The DA Media GigList plugin for WordPress contains a stored cross‑site scripting vulnerability in its damedia_giglist shortcode. Unsanitized user supplied attributes, particularly list_title, are stored and later rendered without proper escaping. An attacker who possesses contributor‑level or higher credentials can inject malicious scripts that will run in the browsers of any user who views a page containing the affected shortcode. This flaw compromises client‑side confidentiality, integrity, and non‑repudiation, and may lead to session hijacking or further exploitation of vulnerable sites.

All installations of DA Media GigList up to and including version 1.9.0 that are enabled on a WordPress site are affected. Only authenticated users with contributor or higher permissions can abuse the flaw, and the payload is stored and executed whenever a page rendering the damedia_giglist shortcode is accessed by any visitor.

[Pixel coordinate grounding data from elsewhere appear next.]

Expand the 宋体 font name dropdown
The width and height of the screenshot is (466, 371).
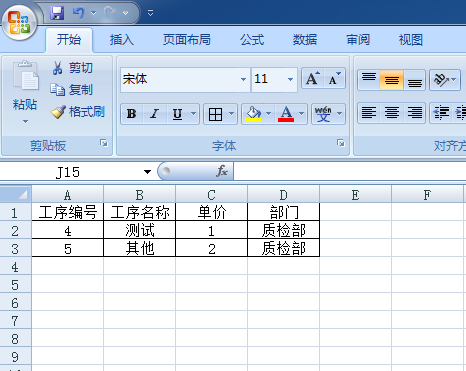243,79
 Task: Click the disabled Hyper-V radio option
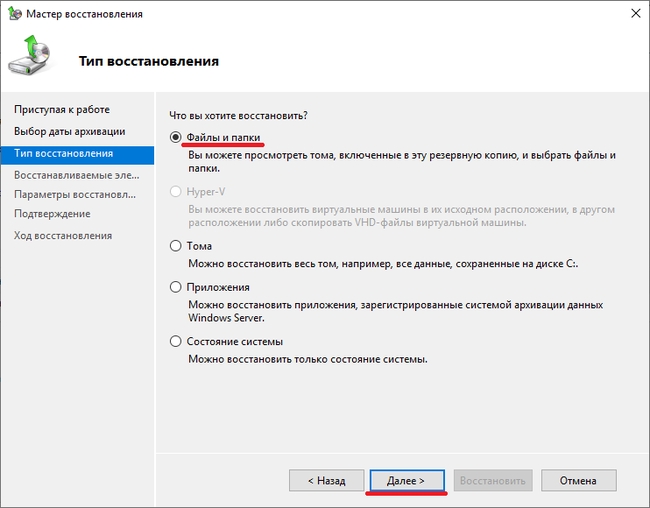click(x=177, y=191)
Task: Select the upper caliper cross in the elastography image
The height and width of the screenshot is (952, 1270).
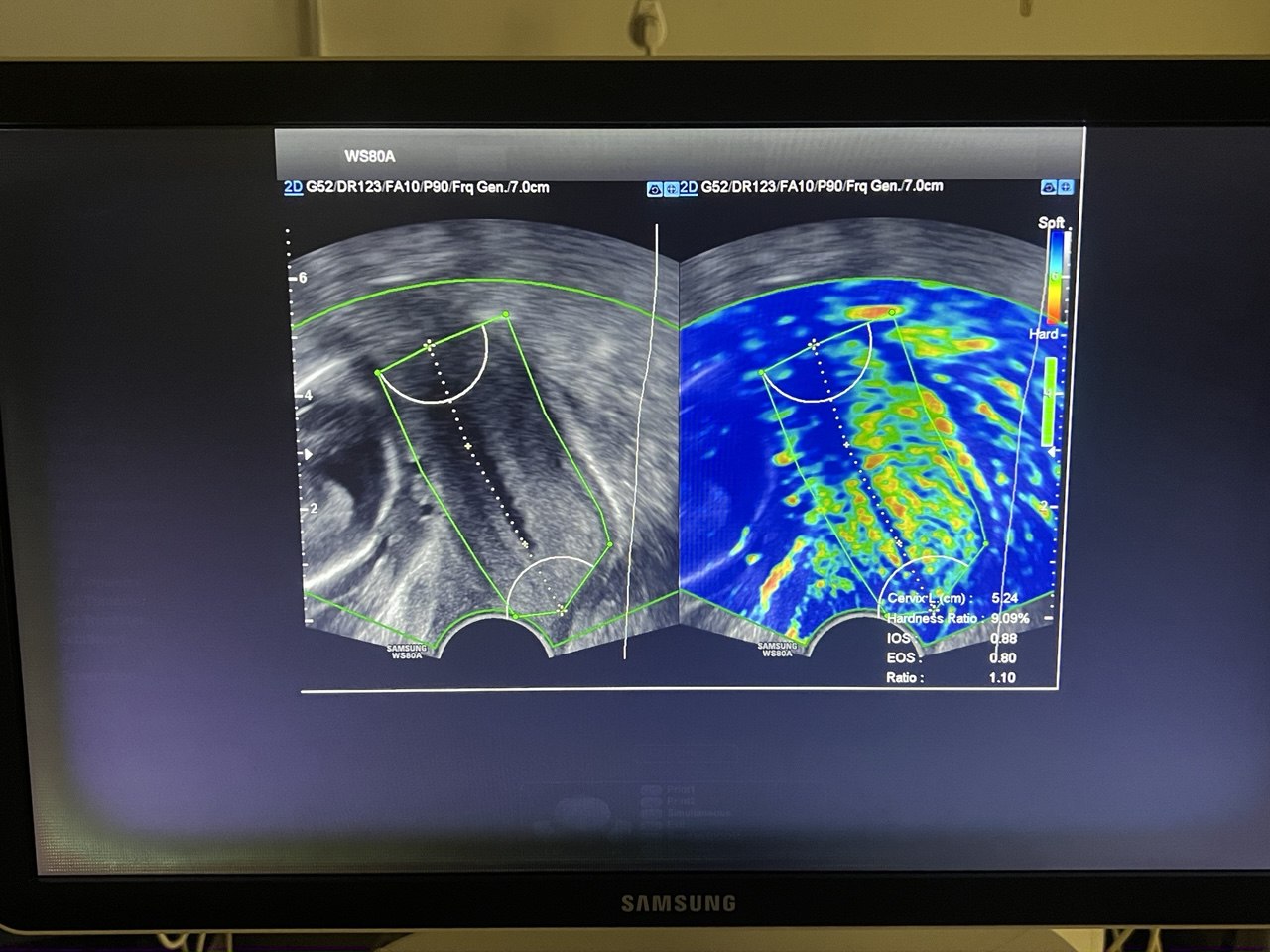Action: pos(813,344)
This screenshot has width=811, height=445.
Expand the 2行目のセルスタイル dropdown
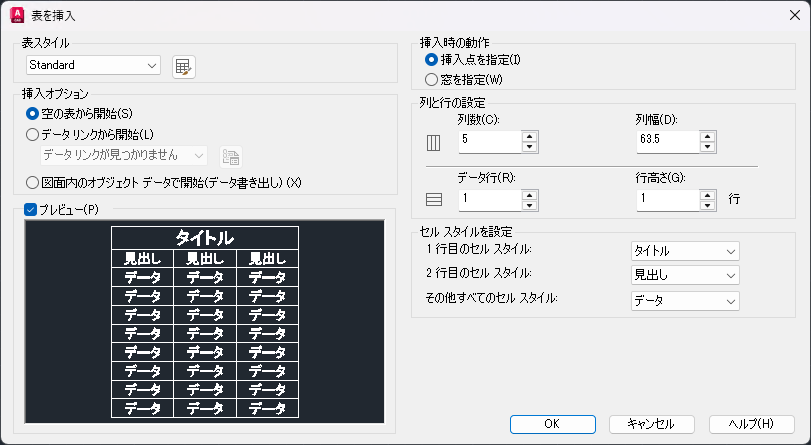pyautogui.click(x=685, y=275)
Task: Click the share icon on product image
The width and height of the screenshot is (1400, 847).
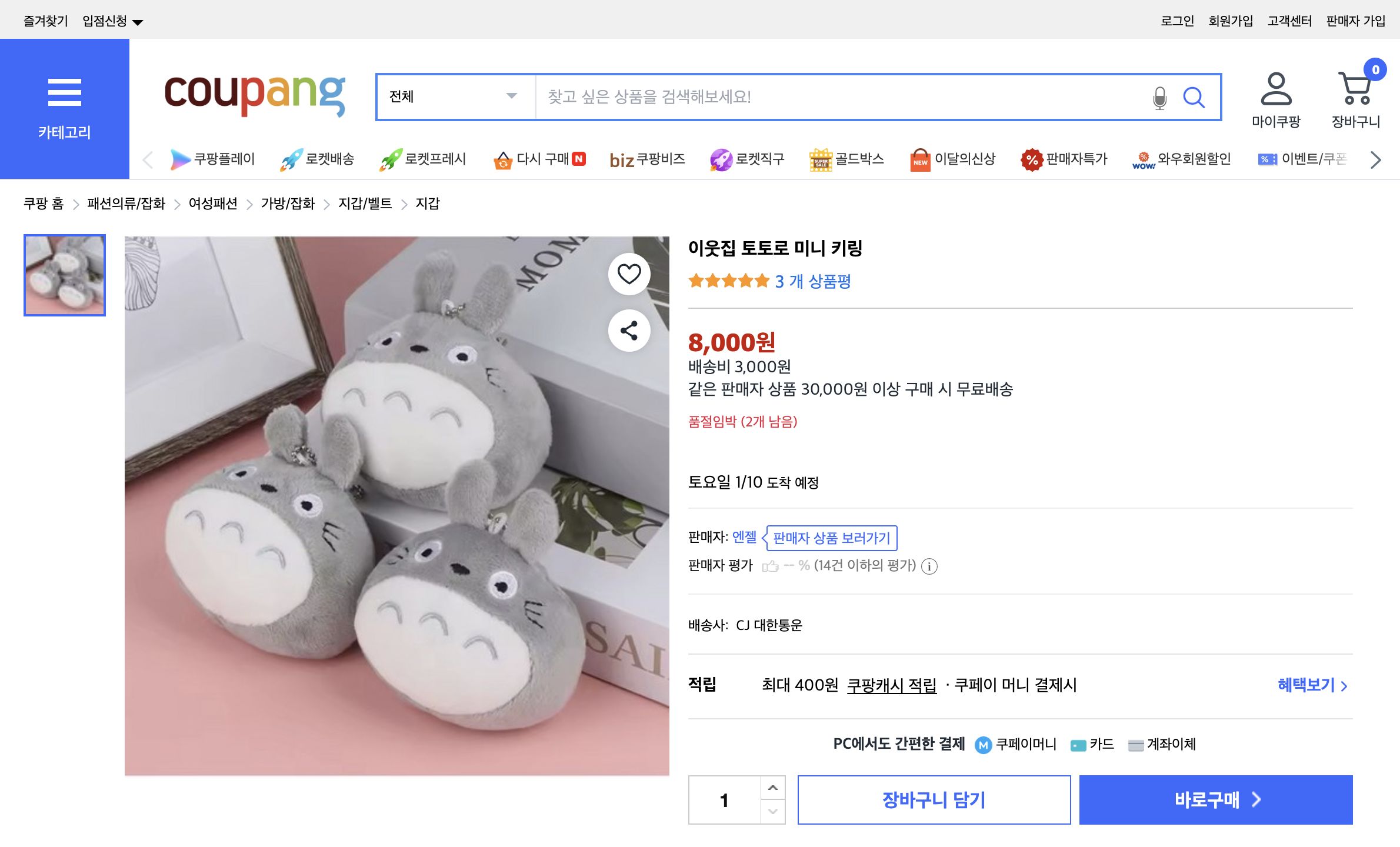Action: click(629, 331)
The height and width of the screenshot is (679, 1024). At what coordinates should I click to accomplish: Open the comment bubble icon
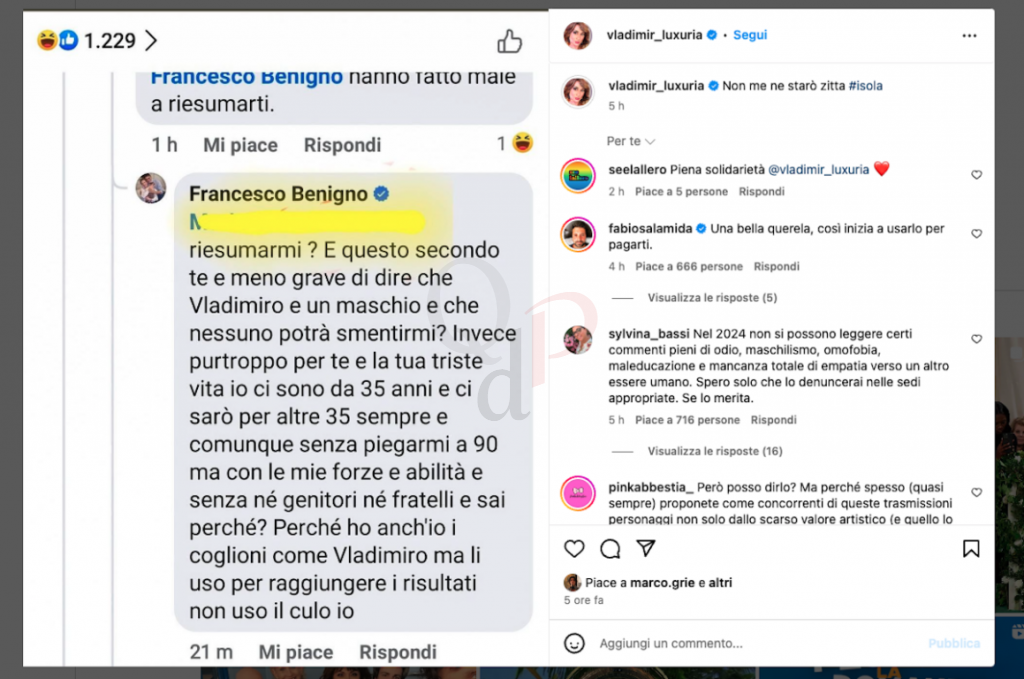[x=610, y=548]
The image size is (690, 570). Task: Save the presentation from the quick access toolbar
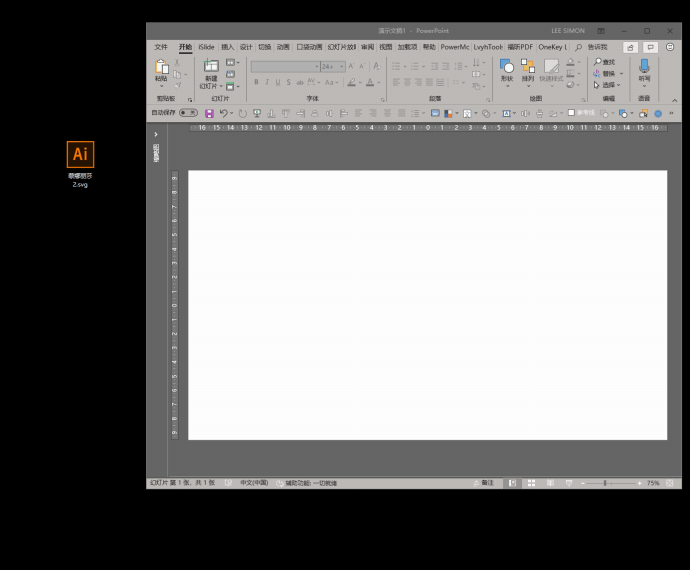210,113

The CVSS vector assigns a score of 6.4, indicating moderate severity. The EPSS metric is reported as less than 1 %, implying a low current exploitation probability, and the vulnerability is not listed in the CISA KEV catalog. Exploitation requires the attacker to be a contributor on the target WordPress installation and to submit a mangled list_title value; once stored, the code will execute on every page load for the shortcode, affecting all site visitors. While the exposure is limited to authenticated contributors, the impact on end‑users can be significant, and the low EPSS suggests that it has not yet been widely abused.